• _AIM_
Update the entries starting at the line that contains "Given: Click CPU core 16 load bar" and ending at the line that contains "Looking at the" by replacing "load bar" with "usage bar" and keeping everything else identical. Leave the pictures out of your answer.

━━━ LISTED ENTRIES

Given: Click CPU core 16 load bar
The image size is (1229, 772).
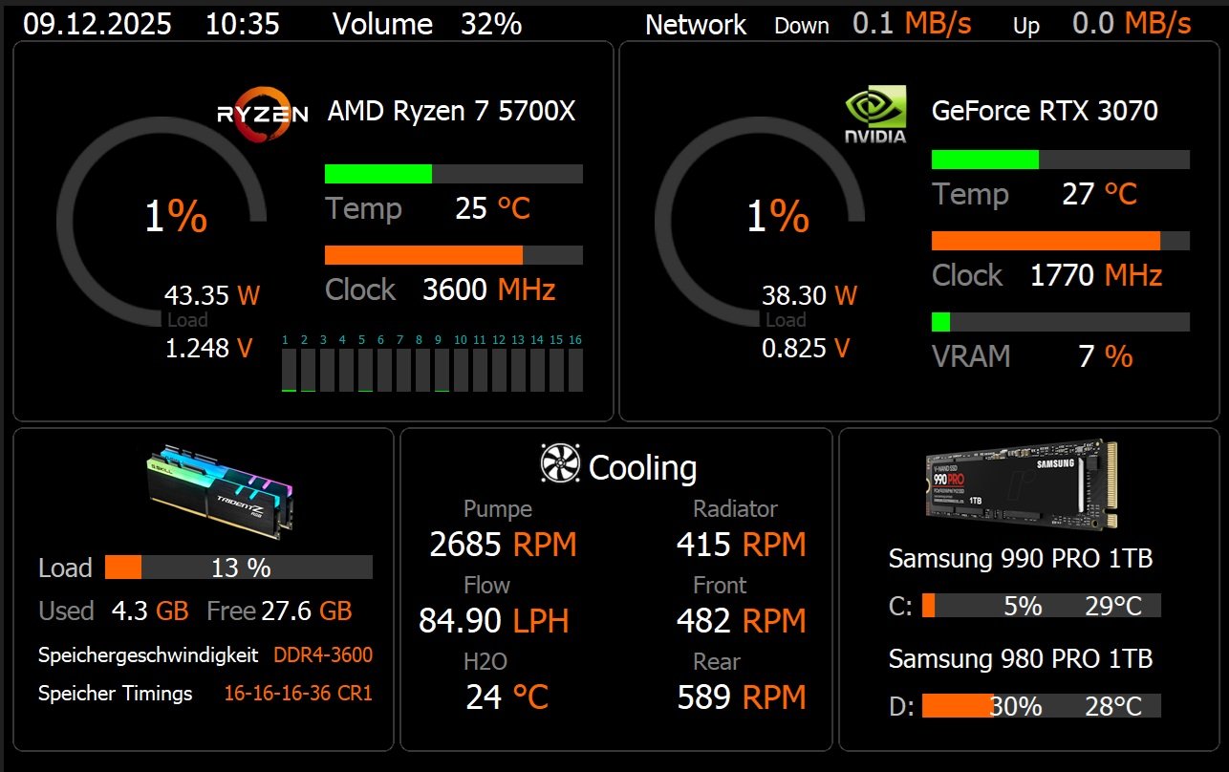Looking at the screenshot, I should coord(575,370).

━━━━━━
━━━ LISTED ENTRIES

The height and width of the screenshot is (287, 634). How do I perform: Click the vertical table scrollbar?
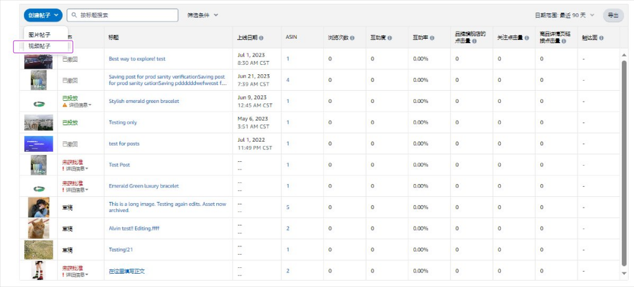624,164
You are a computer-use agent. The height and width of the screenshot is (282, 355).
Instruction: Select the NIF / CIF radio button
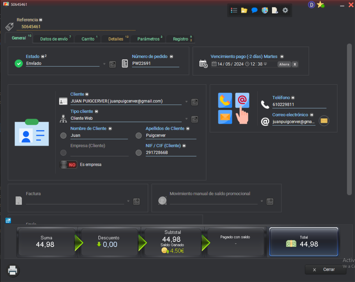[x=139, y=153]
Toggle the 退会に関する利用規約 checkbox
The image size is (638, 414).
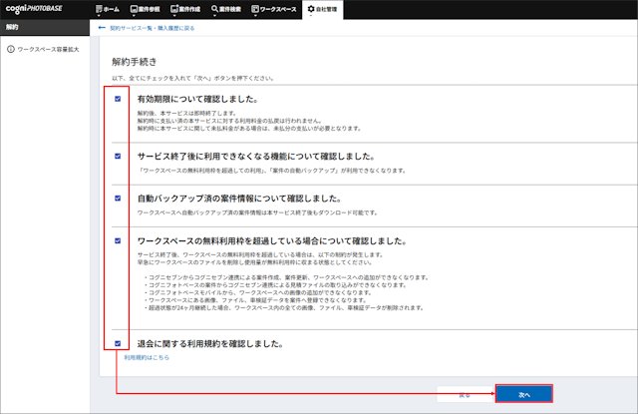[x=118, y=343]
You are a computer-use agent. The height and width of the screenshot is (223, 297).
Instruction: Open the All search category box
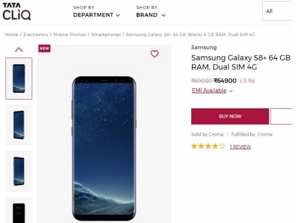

━━━━━━
━━━ LISTED ENTRIES

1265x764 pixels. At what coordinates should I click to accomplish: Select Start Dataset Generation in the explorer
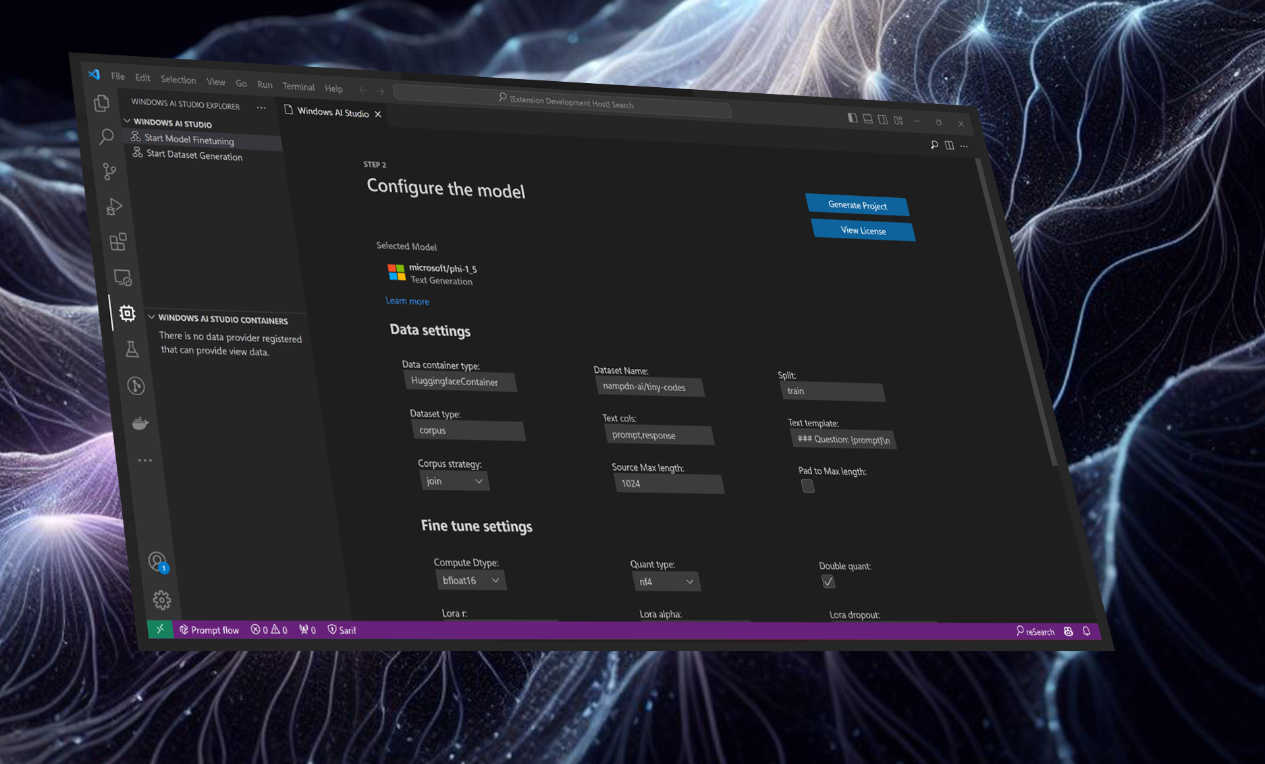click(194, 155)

━━━━━━

• _RESPONSE_
Given: Click CPU core 16 usage bar
The image size is (1229, 772).
Looking at the screenshot, I should coord(575,370).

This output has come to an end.